DGA Honors celebrates individuals and institutions that have made distinguished contributions to American culture through the world of film and television and recognizes the diversity of achievement – in business, government, labor and higher education – required to produce the best entertainment in the world.
“2011 marks the 75th anniversary of the Directors Guild of America,” said DGA President Taylor Hackford. “In this anniversary year of celebrating our history and the people who have made an indelible mark on our community, DGA Honors provides a special moment to recognize a handful of people who have uniquely contributed to the betterment of our community by providing opportunity, safeguarding our livelihoods or using entertainment to open a window onto the human experience.”
“As the Guild’s most significant New York event, DGA Honors brings together our friends and colleagues in the entertainment community to acknowledge and honor both those who have made outstanding cultural contributions as well as those who have committed themselves to protecting or strengthening creative and economic rights in our industry,” said DGA National Vice President Steven Soderbergh.

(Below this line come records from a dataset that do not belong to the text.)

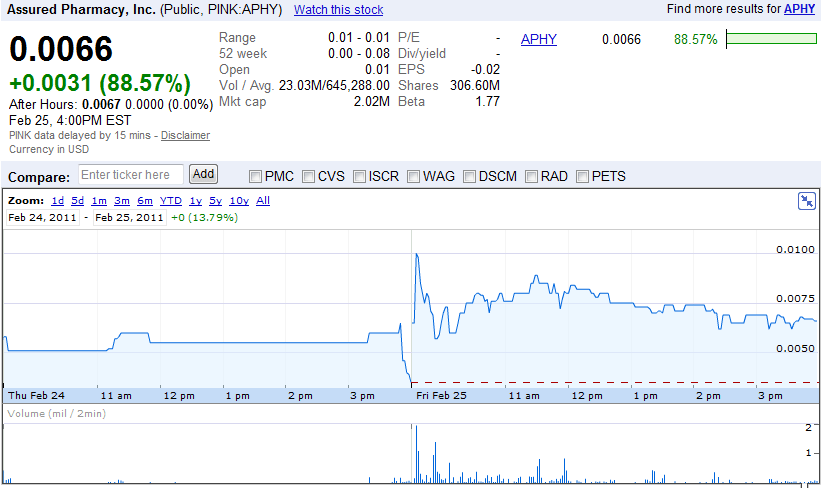Show YTD chart range
The width and height of the screenshot is (826, 488).
[171, 201]
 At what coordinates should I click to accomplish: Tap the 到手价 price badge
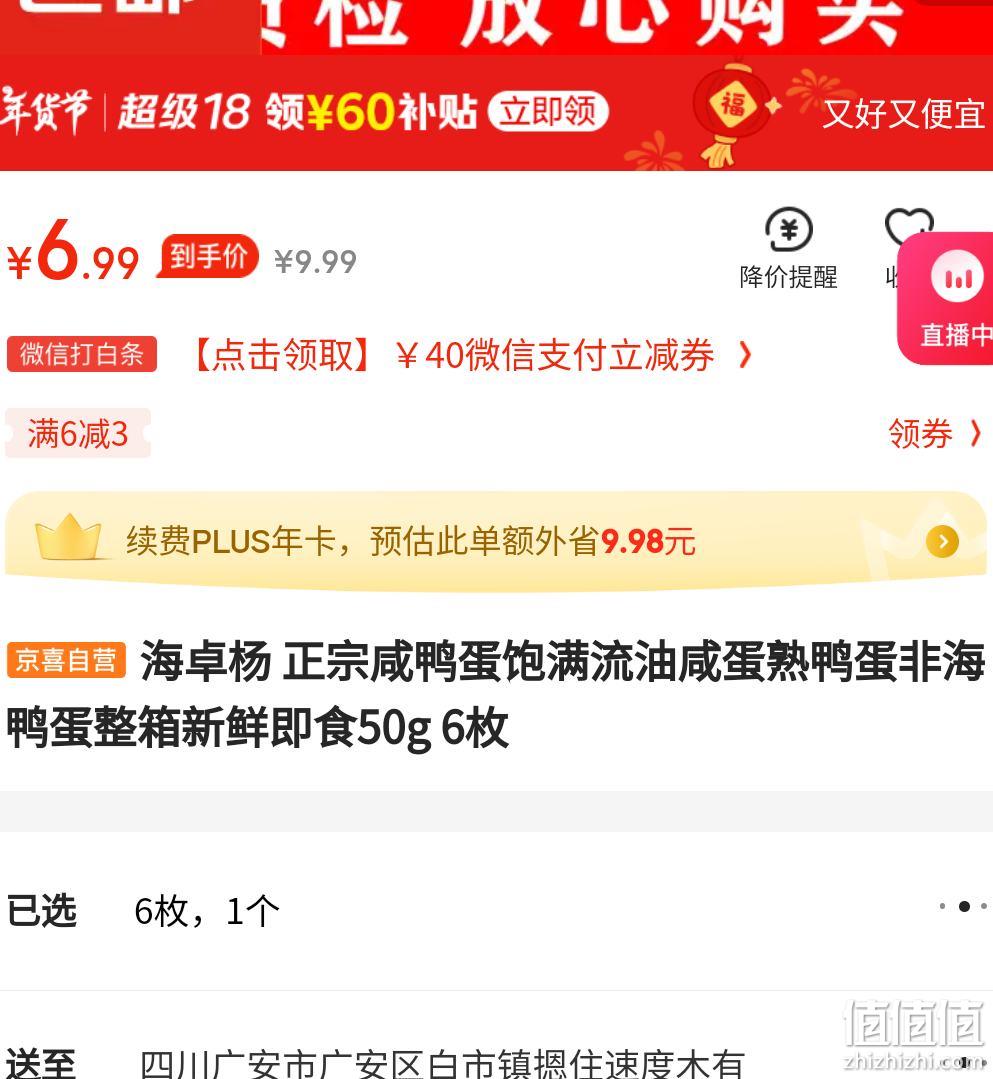[x=209, y=257]
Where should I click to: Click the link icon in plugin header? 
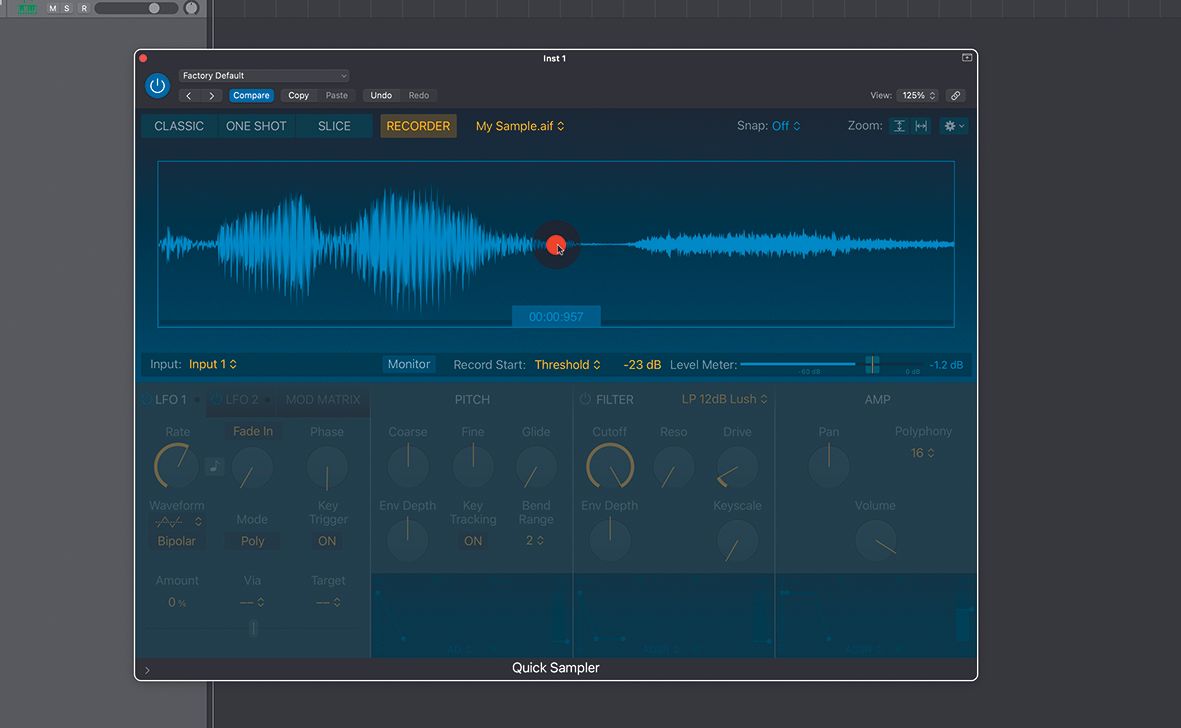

Past DGA Honors recipients have included influential filmmakers Robert Altman, Jonathan Demme, Milos Forman, Curtis Hanson, Spike Lee, Mike Nichols, Arthur Penn, Sydney Pollack and Martin Scorsese, as well as leaders in entertainment, labor and politics such as Creator/Producer Dick Wolf; Robert De Niro; Saturday Night Live producer Lorne Michaels; Sopranos creator David Chase; Congressman John Conyers, Jr.; Jane Alexander; Mayor Michael Bloomberg; Senator Ted Kennedy; AFL-CIO president John Sweeney; and former IATSE President Tom Short.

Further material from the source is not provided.